Begin Material to process
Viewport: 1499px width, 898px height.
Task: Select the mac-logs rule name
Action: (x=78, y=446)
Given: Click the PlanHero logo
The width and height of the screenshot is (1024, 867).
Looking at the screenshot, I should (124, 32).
End Material to process
Begin Material to process
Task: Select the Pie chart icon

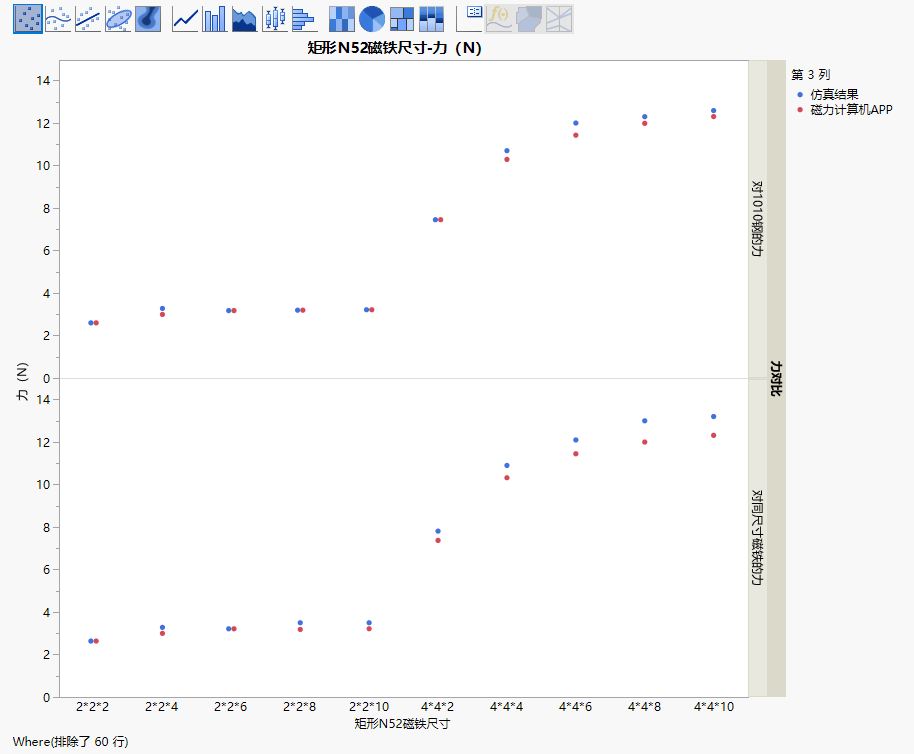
End Material to process
## What you have to do
Rewrite the stretch from the line containing "Given: Click the PlanHero logo" through the line containing "Looking at the", substituting "banner" for "logo" and keeping everything else unchanged.

## Task response
Given: Click the PlanHero banner
The width and height of the screenshot is (1024, 867).
Looking at the screenshot, I should (124, 32).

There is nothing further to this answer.